Challenge ▸
In the passage about Israeli settlements, who wrote the 1978 memo behind the US position that the settlements are illegal?

Document excerpt ▸
==================================================

Ira Stoll points out that in 2017, a New York Times editorial claimed

“The United States, Israel’s strongest military supporter, has consistently held that settlement building in the occupied territories is illegal and detrimental to seeking a lasting peace.”

That was before the New York Times had to issue a correction:
The basis for the short-lived US position that the Israeli settlements are illegal is based on a memo, 4 pages long, written by Herbert Hansell, Jimmy Carter's legal adviser, in 1978.

Eugene Kontorovich this week faulted the memo for a number of reasons. But the biggest problem he found is that the memo by its own logic is irrelevant:
Even on its own terms, the memo’s conclusions no longer apply. Because occupation is part of the law of war, Hansell wrote, the state of occupation would end if Israel entered into a peace treaty with Jordan. In 1994 Jerusalem and Amman signed a full and unconditional peace treaty, but the State Department neglected to update the memo.

==================================================

Data provided ▸
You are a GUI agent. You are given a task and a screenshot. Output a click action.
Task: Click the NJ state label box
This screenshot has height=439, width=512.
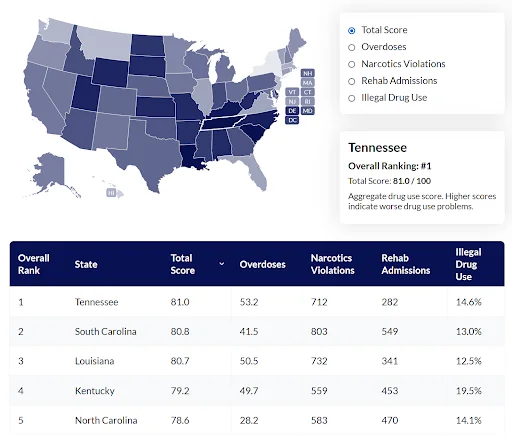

==================================================

Expected output ▸
Herbert Hansell, Jimmy Carter's legal adviser.